*Daisuke INAZU1, Yoshihiro ITO2, Demian SAFFER3, Ryota HINO4
(1.NIED, 2.Kyoto University, 3.The Pennsylvania State University, 4.Tohoku University)
Keywords:Seafloor water temperature, 2011 Tohoku earthquake
We report an abrupt seafloor water-temperature increase observed just after the 2011 Mw9 Tohoku earthquake. Ocean bottom pressure variations during the Tohoku earthquake were observed by a deployment of pressure gauges at eight stations in the epicentral region (Ito et al. 2013 Tectonophys.). The temperature sensors for pressure sensor compensation built into the pressure gauges recorded seawater temperature variations that are presented here.The temperature data documented the following.
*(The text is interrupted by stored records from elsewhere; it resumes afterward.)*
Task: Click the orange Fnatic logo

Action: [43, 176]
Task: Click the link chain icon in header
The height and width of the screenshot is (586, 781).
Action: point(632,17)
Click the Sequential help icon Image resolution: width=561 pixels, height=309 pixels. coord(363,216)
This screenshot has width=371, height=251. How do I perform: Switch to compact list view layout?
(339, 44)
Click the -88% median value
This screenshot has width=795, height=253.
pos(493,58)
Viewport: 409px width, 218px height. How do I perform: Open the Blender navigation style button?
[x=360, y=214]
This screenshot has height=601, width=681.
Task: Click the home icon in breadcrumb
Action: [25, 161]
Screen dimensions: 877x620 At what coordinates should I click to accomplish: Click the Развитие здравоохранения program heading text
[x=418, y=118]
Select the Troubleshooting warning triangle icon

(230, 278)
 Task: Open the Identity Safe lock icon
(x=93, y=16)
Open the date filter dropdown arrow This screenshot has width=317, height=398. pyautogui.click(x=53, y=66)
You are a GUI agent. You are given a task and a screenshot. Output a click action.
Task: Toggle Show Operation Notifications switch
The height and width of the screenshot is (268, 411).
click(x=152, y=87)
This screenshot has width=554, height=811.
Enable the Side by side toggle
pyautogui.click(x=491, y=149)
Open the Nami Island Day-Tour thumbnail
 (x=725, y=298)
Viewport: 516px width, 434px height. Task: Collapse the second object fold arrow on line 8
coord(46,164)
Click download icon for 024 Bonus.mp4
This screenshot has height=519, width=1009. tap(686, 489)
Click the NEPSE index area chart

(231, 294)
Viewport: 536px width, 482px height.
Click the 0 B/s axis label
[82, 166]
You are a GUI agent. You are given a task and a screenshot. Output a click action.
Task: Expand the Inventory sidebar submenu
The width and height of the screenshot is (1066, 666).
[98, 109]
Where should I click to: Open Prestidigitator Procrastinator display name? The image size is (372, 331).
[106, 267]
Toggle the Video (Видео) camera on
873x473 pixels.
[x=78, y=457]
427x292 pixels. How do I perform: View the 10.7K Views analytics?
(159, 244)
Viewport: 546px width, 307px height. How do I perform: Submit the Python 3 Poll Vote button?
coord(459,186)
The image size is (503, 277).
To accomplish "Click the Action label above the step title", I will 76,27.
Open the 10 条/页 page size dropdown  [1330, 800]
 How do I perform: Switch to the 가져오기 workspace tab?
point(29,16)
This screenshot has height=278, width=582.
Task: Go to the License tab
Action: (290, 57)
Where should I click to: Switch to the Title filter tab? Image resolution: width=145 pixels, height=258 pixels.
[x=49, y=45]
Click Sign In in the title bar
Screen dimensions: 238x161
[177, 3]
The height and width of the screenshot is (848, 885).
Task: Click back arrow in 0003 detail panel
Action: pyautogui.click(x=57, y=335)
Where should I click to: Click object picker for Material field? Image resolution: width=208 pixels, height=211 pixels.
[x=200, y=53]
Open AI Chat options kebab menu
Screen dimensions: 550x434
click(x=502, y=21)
Abrupt temperature increases were evident at two stations (TJT1 and GJT3: ocean depth of 3000-6000 m) where maximum slip occurred during the Tohoku earthquake. The temperature increases started less than 10 hours after the earthquake occurrence, reaching up to 0.1℃ above background temperature, and last for a few weeks. Comparable temperature increases were not evident at other stations farther landward, where the ocean depth is less than 2000 m. Prior to the Tohoku earthquake, there were no temperature changes related to other earthquakes at any of the stations. Thus the observed temperature increases are probably associated with the Tohoku earthquake, particularly in the region of maximum coseismic slip.Geochemical analyses of the seawater sampled near the seafloor suggest that formation pore water was released in the region of maximum coseismic slip following the earthquake. The pore water was thought to originate at about 1 km below seafloor, based on analysis of methane (Kawagucci et al. 2012 Sci. Rep.), with a contribution from the mantle at deeper than 15 km below seafloor as suggested by helium isotope analysis (Sano et al. 2014 Nat. Comm.).Here we suppose that the observed temperature anomaly is related to pore water release from greater than 1-km depth. In order to explain the timing of the temperature anomalies, required flow velocity of the released water is > 10-1 m/s. This is several orders of magnitude more than typical velocities of background fluid flow driven by dewatering of subduction zone sediments (10-9 m/s) (e.g., Screaton and Saffer 2005 EPSL). The high velocities (> 10-1 m/s) most likely reflect fluid flow due to enhanced permeability along fractures and fissures (Tsuji et al. 2013 EPSL) extending to depths of kilometers or more below seafloor, generated by the greatest slip of the Tohoku earthquake.